# Seed Energy: How much moisture can the energy in the grain remove?

For this exercise we will use one cubic meter of barley at 30 C. And we know that it takes energy to evaporate water; this is called latent heat of evaporation, which is 2257 kJ/kg. Let’s assume that all the energy in the barley in going from 30 C to 5 C is used in evaporating water from the barley. How much water (in %MC) can be removed?

1 bu = 1.2446 cubic feet       35.31 cubic feet = 1 cubic meter     2.204 lbs/kg

One cubic meter of barley weighs 35.31 ft3/1.2446 = 28.57 bu     x 48 lb/bu = 1361 lbs, 618 kg

One percent moisture, 1% MC would then be 6.18 kg.   If barley was 15% MC then 92.6 kg would be water.

The barley in going from 30 C to 5 C has how much energy to give. What is the specific heat? It can vary, but I found one source: 1.36 kJ/kgC

1.36 x 618 kg x 25 C = 21012 kJ and divide by how much energy is needed to evaporate

21012 kJ /2257 kJ/kg = 9.3 kg of water can be evaporated with the energy in the barley.

But 1%MC was 6.18 kg/%MC ,   9.3 kg/6.18 = 1.5% reduction in MC. If the barley was 15% and all the energy went into evaporating water in going from 30 to 5 C, then the MC would be reduced by 1.5% and be dried from 15% MC to 13.5%.
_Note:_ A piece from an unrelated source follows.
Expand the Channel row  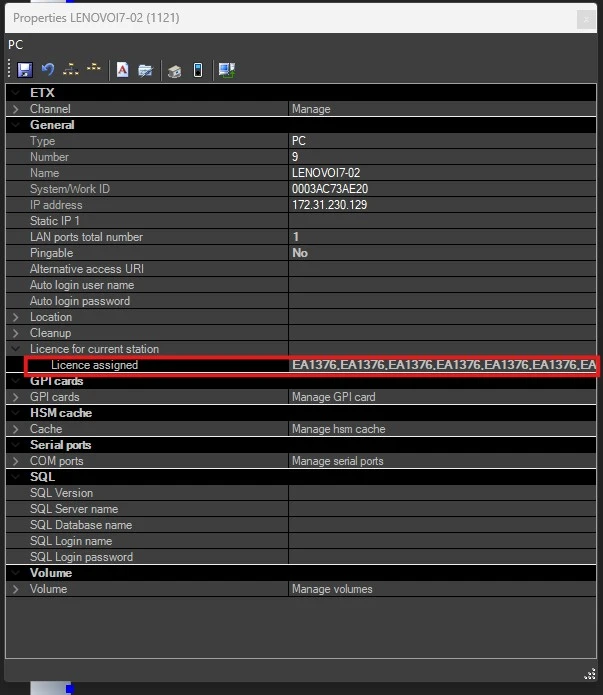(16, 109)
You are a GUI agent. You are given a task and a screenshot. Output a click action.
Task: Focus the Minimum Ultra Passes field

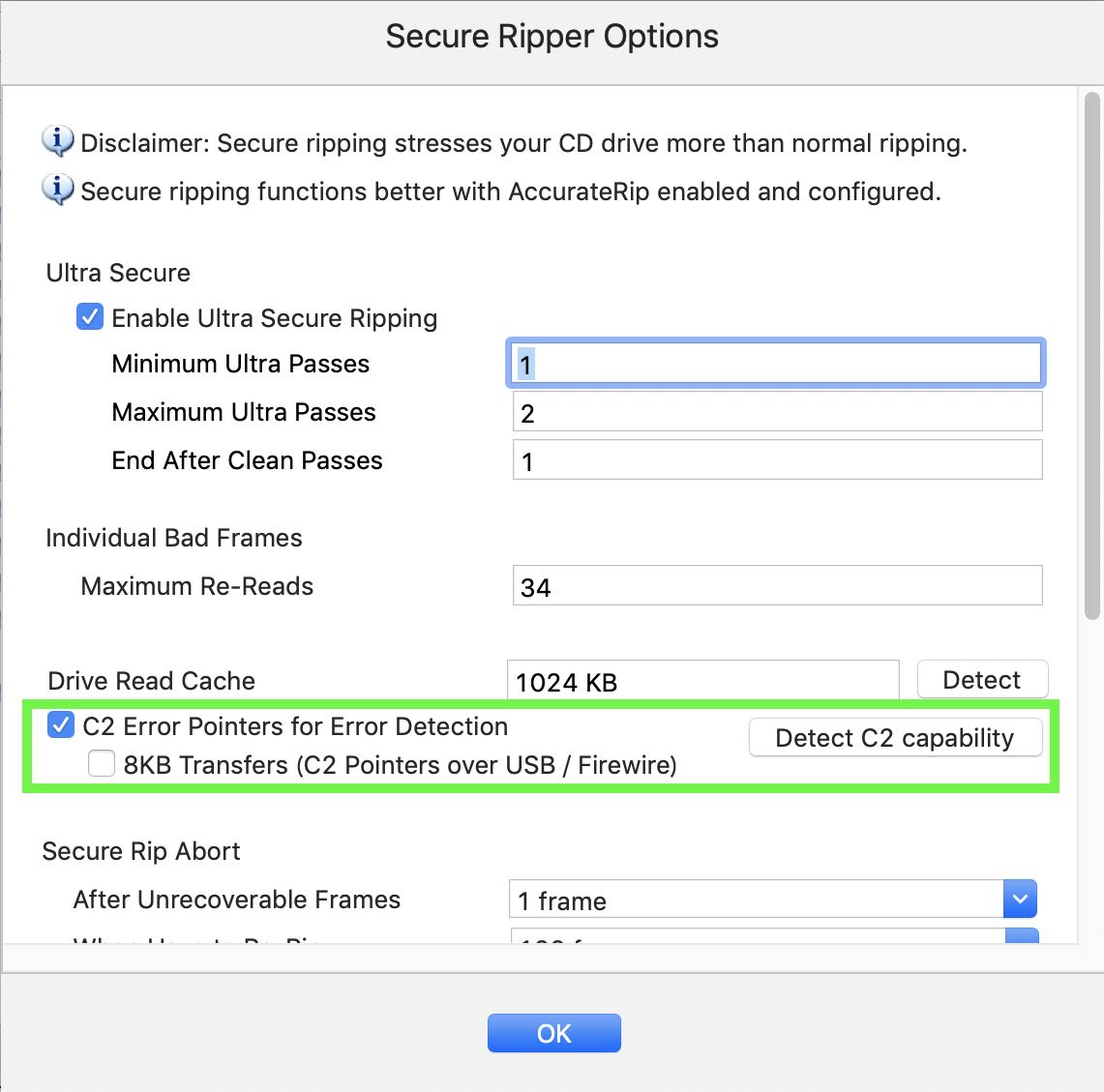click(776, 363)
Our data showed just about the same thing. Cooling the grain with aeration, we found that reducing the temperature by 15 C would remove 1% moisture. In the case above, 1.5% resulted from a 25 C. A 1% reduction would require 16.66 deg reduction. This demonstrates that aeration (at least with our experimental trials) is very efficient at using the energy in the grain. I thought we might be losing more of the energy to conduction, but it appears that almost all the energy in the grain goes into drying.